_Consigne_.
Recopiez le passage sur l'agriculture bio en commençant par « Les consos ont » et en allant jusqu'à « de la bio ? » inclus, et remplacez « campagne » par « opération ».

_Extrait du document_.
Dès lors, la question du manque de temps constitue un véritable enjeu des réflexions actuelles sur le développement de ce type d’agriculture. « Si l’on s’en tient strictement au processus de conversion des exploitations, on peut très bien avoir une bio très majoritaire dès 2030. En revanche, si l’on vise une bio multiperformante, la question est tout autre car cela implique des enjeux en termes de transmission de savoir-faire, d’innovation, de révision de conception des systèmes dans leur ensemble. Or cette question de la temporalité est rarement prise en compte ». Pour Servane Penvern, sans doute payons-nous les pots cassés d’un changement d’échelle trop rapide, qui a mis l’accent sur la conversion au détriment d’un réel changement des pratiques.

Les consos ont bon dos

Pour tenter de raccrocher les wagons entre l’offre et la demande, l’équipe de France du bio, un consortium regroupant notamment l’Agence Bio et plusieurs interprofessions, a lancé en 2022 la campagne #Bioréflexe, dont l’un des enjeux vise justement à mieux faire connaître les atouts du bio et, ainsi, « inciter les Français à transformer leurs habitudes de consommation , en 2019,[…] et participer à la transition agroécologique ». Aux consos donc, les clés de l’avenir de la bio ?

_Enregistrements fournis_.
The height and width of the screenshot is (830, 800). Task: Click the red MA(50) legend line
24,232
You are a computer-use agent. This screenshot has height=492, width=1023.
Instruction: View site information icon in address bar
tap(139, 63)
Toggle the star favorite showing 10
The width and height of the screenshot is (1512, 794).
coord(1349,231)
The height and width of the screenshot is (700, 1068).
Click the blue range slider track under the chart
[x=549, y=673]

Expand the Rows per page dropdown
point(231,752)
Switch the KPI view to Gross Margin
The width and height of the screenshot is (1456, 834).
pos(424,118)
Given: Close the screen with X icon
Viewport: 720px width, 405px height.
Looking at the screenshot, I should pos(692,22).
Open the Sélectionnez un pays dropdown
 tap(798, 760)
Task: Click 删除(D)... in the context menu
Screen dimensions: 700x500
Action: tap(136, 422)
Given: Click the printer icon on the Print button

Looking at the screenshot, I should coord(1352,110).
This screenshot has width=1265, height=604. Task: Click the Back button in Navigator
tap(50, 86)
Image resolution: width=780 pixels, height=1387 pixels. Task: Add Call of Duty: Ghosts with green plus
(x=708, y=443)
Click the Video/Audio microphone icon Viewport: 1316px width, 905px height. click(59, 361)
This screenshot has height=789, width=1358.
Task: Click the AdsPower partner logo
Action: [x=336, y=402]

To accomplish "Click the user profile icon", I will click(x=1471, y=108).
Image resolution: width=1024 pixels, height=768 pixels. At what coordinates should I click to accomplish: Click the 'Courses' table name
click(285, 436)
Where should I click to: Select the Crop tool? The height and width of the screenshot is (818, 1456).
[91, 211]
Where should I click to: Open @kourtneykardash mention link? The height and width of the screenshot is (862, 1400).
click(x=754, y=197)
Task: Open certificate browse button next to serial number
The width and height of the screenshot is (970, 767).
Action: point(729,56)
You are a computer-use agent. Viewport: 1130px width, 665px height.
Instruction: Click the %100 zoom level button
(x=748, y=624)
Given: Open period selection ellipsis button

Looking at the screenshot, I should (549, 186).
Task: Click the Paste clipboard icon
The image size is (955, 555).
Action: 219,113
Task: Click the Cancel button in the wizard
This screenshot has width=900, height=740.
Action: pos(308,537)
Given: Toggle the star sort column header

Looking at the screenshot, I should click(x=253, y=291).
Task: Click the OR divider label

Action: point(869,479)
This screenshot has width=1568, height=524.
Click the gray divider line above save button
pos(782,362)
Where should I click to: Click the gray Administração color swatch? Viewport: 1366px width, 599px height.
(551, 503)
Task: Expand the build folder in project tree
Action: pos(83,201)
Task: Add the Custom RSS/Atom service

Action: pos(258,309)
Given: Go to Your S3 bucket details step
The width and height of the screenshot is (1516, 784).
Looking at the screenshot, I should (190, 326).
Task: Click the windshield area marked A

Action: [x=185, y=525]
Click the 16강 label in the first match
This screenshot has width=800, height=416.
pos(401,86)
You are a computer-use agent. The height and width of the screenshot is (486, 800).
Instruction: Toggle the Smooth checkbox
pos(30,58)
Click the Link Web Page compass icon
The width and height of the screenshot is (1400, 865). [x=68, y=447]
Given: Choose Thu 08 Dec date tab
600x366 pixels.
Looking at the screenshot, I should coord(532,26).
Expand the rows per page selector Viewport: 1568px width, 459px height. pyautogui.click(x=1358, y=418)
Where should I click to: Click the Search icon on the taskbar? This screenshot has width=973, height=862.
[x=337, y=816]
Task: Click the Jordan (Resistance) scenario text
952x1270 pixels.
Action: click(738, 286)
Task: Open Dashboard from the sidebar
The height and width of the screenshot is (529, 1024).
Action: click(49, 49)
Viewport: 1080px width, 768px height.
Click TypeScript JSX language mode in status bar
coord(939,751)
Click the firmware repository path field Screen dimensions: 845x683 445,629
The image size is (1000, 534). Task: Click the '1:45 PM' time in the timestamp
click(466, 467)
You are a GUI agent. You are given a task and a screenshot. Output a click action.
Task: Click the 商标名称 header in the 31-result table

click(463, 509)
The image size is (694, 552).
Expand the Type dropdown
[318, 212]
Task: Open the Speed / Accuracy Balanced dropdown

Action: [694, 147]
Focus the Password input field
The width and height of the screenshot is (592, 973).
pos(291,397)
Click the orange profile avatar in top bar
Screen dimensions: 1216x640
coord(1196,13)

_Résultat attendu_.
Les consos ont bon dos

Pour tenter de raccrocher les wagons entre l’offre et la demande, l’équipe de France du bio, un consortium regroupant notamment l’Agence Bio et plusieurs interprofessions, a lancé en 2022 la opération #Bioréflexe, dont l’un des enjeux vise justement à mieux faire connaître les atouts du bio et, ainsi, « inciter les Français à transformer leurs habitudes de consommation , en 2019,[…] et participer à la transition agroécologique ». Aux consos donc, les clés de l’avenir de la bio ?